Pil, Conte: “Ci aspettiamo crescita robusta nel secondo semestre”


“Nel secondo semestre ci aspettiamo una crescita più robusta”. Lo ha detto il premier Giuseppe Conte, che, dopo l’approvazione ieri sera in cdm del decreto crescita – con la formula “salvo intese” e con ancora molti nodi politici da sciogliere – torna a commentare i dati negativi sull’economia italiana. “Quando sarà posta fine alla guerra dei dazi – ha aggiunto il presidente del Consiglio – il quadro economico internazionale cambierà, potrebbe essere la svolta da un momento all’altro”. A proposito dei risarcimenti ai risparmiatori, Conte ha chiarito: “C’è stato un confronto sereno perché tutti quanti avevamo le idee chiare: abbiamo un miliardo e mezzo da sbloccare nei limiti delle regole europee. Quando vedo qualche ricostruzione sorrido”.

Conte: “Se dicono che sono contro le imprese mi arrabbio”

“Se dicono che sono contro le imprese mi arrabbio”, ha aggiunto Conte. Nel decreto Sblocca cantieri “c’è un lunghissimo elenco di provvedimenti – ha spiegato il premier nel corso di un’intervista a Brescia-. Se qualcuno si azzarda a dire che siamo contro le imprese mi arrabbio”. “Non mi interessa aumentare il Pil solo per il 3% della popolazione”, ha ribadito, sottolineando che le misure per la crescita devono avere anche obiettivi sociali di ridistribuzione. Con il decreto approvato ieri “cerchiamo di favorire la crescita in vista di uno sviluppo sostenibile”, ha detto, per poi aggiungere: “Soprattutto per le Piccole e medie imprese”.

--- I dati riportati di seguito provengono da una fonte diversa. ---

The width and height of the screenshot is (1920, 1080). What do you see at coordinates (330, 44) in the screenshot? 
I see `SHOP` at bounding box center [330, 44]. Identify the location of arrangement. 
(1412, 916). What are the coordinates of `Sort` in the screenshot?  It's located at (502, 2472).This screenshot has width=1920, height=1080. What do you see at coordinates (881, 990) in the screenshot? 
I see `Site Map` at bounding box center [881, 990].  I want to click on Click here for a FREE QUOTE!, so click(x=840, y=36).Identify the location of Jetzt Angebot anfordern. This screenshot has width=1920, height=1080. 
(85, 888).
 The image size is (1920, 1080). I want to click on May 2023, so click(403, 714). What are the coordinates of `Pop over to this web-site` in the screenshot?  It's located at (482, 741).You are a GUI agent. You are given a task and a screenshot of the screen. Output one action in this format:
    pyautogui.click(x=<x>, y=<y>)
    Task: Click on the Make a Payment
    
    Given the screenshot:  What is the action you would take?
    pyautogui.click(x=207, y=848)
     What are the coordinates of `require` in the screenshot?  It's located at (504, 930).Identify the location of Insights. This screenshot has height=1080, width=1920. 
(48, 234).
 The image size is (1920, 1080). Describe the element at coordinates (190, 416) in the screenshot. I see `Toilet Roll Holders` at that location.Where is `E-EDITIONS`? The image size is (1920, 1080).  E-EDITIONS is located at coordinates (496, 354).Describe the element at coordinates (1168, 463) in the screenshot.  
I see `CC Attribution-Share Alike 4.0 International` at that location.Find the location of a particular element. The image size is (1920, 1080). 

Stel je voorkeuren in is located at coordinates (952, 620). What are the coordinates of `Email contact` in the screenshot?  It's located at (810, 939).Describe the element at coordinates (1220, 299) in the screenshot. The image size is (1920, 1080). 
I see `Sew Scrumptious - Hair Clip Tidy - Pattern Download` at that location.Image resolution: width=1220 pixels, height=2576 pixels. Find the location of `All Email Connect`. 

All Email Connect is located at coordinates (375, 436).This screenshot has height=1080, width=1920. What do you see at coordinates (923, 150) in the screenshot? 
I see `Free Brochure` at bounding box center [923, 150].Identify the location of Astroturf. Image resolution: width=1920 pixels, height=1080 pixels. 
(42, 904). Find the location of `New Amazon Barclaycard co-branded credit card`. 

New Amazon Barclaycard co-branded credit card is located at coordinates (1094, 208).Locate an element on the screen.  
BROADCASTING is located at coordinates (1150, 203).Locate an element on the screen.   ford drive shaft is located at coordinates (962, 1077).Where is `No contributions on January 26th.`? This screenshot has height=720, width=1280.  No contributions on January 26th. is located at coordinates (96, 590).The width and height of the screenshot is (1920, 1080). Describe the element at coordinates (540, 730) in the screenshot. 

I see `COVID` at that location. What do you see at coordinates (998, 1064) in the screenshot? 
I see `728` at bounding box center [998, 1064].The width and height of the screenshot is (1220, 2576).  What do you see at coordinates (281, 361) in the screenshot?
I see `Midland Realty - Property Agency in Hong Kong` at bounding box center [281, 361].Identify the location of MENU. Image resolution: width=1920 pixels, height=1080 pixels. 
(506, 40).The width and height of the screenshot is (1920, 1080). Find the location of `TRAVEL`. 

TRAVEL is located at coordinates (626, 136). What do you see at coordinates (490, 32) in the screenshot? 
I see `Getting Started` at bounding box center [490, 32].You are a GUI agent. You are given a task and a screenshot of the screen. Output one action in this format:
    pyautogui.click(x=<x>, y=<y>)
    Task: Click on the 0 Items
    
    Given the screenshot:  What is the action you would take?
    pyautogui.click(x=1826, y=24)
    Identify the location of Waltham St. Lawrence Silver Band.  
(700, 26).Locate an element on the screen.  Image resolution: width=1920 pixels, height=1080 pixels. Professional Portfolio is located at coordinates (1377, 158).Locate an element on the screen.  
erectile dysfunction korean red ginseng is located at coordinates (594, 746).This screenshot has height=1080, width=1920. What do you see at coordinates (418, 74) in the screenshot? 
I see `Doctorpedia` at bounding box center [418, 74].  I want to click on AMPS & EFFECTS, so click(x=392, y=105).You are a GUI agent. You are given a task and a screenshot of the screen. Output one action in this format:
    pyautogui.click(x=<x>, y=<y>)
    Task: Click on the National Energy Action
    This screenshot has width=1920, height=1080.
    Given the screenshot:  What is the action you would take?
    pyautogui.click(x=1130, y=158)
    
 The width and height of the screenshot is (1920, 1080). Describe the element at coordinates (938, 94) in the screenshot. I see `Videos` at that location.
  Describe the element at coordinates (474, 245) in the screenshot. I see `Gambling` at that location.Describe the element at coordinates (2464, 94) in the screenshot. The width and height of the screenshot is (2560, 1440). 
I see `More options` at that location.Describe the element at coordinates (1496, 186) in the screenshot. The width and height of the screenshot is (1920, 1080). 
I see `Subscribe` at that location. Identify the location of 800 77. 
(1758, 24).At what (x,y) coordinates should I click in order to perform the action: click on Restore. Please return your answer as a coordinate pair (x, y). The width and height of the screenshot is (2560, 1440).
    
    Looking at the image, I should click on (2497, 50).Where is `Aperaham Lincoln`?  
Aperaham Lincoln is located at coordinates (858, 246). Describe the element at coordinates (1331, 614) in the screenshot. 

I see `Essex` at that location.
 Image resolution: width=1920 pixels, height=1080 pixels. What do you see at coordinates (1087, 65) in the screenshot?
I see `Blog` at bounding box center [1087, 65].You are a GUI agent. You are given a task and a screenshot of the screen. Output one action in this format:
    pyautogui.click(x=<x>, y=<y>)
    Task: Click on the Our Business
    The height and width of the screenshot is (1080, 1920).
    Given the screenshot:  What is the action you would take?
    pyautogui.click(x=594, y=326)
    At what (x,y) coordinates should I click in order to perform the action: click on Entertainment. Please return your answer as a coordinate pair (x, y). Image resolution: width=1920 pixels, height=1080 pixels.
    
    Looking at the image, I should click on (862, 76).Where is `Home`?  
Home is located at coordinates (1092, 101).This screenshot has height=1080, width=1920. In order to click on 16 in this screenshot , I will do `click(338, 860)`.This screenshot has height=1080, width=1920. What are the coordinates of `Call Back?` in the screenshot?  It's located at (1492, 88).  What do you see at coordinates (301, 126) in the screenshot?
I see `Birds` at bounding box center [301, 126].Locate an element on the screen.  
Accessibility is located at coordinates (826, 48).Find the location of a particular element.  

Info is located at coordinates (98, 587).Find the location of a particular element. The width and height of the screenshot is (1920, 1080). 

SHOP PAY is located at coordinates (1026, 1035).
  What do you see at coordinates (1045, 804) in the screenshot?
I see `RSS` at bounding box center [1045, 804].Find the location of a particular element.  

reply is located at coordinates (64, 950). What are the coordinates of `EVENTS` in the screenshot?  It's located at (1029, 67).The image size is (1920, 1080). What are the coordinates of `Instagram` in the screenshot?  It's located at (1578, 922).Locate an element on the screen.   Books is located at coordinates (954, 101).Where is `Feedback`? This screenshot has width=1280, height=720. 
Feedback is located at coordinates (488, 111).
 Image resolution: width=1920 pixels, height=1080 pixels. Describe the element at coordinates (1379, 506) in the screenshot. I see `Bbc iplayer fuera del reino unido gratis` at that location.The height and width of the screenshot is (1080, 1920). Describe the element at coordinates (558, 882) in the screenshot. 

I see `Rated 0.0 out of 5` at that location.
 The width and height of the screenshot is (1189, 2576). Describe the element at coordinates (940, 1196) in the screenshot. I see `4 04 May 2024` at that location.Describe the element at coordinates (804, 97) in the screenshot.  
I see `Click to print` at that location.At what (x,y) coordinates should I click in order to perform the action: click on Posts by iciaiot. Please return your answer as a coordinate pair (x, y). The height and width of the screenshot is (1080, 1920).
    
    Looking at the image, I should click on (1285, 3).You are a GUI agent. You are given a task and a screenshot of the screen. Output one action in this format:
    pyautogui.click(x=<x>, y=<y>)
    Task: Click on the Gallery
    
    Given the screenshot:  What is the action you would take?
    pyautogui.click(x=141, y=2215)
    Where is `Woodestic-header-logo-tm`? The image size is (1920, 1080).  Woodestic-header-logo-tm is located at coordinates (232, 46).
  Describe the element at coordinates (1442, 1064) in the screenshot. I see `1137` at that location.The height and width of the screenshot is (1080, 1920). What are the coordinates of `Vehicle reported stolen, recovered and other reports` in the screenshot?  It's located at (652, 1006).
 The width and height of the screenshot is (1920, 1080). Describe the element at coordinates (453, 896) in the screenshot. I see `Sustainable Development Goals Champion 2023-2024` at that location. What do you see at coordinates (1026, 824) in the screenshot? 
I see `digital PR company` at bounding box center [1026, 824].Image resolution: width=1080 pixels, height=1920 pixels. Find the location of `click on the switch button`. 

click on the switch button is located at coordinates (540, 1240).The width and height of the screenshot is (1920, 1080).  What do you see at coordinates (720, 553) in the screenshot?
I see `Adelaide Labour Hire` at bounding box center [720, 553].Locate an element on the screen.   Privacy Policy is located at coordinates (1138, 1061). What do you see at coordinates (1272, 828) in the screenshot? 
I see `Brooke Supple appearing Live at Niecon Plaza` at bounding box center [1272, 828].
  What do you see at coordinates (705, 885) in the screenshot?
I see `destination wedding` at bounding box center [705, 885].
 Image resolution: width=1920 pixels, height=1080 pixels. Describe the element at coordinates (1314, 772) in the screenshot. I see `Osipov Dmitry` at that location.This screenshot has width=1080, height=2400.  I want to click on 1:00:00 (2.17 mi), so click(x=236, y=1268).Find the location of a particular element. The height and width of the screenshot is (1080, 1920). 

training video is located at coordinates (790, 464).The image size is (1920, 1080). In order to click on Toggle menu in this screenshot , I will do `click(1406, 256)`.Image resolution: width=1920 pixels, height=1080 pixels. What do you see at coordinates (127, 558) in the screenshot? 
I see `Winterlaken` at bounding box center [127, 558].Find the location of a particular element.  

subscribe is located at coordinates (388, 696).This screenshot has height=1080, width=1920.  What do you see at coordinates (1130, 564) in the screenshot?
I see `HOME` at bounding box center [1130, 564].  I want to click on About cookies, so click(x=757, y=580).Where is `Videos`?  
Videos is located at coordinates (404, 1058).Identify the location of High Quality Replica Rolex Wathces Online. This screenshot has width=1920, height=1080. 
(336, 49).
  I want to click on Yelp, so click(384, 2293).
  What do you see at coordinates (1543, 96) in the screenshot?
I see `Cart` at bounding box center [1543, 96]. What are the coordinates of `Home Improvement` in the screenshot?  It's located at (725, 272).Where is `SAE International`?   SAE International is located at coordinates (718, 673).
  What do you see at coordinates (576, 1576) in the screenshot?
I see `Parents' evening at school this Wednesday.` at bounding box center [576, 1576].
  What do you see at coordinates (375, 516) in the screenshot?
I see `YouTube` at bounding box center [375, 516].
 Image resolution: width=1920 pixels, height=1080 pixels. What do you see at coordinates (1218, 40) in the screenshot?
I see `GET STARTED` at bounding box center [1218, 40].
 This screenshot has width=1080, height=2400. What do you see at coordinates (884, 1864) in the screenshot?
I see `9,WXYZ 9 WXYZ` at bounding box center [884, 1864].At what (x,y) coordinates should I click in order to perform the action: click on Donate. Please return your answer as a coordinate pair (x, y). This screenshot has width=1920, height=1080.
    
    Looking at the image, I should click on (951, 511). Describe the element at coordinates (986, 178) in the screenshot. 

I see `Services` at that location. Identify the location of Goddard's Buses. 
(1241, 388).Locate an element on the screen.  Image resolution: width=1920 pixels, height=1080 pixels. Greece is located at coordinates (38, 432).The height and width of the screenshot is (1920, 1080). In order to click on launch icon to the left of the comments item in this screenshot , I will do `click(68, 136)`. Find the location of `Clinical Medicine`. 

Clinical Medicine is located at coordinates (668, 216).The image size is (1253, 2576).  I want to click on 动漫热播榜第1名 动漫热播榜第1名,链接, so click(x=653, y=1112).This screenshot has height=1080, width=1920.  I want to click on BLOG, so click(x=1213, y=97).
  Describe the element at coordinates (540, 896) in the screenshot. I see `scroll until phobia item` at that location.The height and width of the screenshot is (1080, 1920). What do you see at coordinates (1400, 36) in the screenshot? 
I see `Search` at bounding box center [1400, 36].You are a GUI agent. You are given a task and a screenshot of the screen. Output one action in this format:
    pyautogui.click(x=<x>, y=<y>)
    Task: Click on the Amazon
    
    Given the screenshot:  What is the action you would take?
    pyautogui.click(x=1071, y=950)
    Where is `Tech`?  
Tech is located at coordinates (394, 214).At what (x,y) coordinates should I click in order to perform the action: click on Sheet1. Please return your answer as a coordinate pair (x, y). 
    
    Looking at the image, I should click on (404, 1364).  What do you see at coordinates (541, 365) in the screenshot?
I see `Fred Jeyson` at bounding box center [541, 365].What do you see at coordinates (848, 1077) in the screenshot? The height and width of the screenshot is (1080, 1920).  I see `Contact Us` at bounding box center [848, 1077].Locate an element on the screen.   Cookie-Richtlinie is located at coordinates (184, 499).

Di Maio: “Decreto è piano emergenza per la crescita”

“Il decreto crescita ci permette di disegnare una nuova traiettoria di proiezione per il Pil e queste proiezioni le conoscerete nel Def”, il commento del vicepremier Luigi Di Maio a margine di un incontro a Milano con Assolombarda. “Oggi è un giorno importante – ha dichiarato -, perché ieri il Cdm ha varato il decreto legge crescita”. “In quattro ore – ha proseguito – abbiamo approvato un piano di emergenza per la crescita in Italia, per fronteggiare le difficoltà europee”.

Bonisoli: “Norma su silenzio-assenso non ci sarà”

Per quanto riguarda il contenuto del decreto, la norma sul silenzio-assenso dopo 90 giorni di mancata risposta delle soprintendenze alle richieste di privati “è stata stralciata, non ci sarà”, ha assicurato il ministro dei Beni Culturali Bonisoli, a margine di un evento a Napoli. “L’avevo vista in pre-consiglio – ha spiegato il ministro – e ci eravamo opposti. Rimane l’importanza di assicurare che i cittadini abbiano risposte in tempi brevi e prevedibili. Lavoriamo per assumere le persone che mancano alle soprintendenze, motivo per cui non si riescono a lavorare le pratiche”.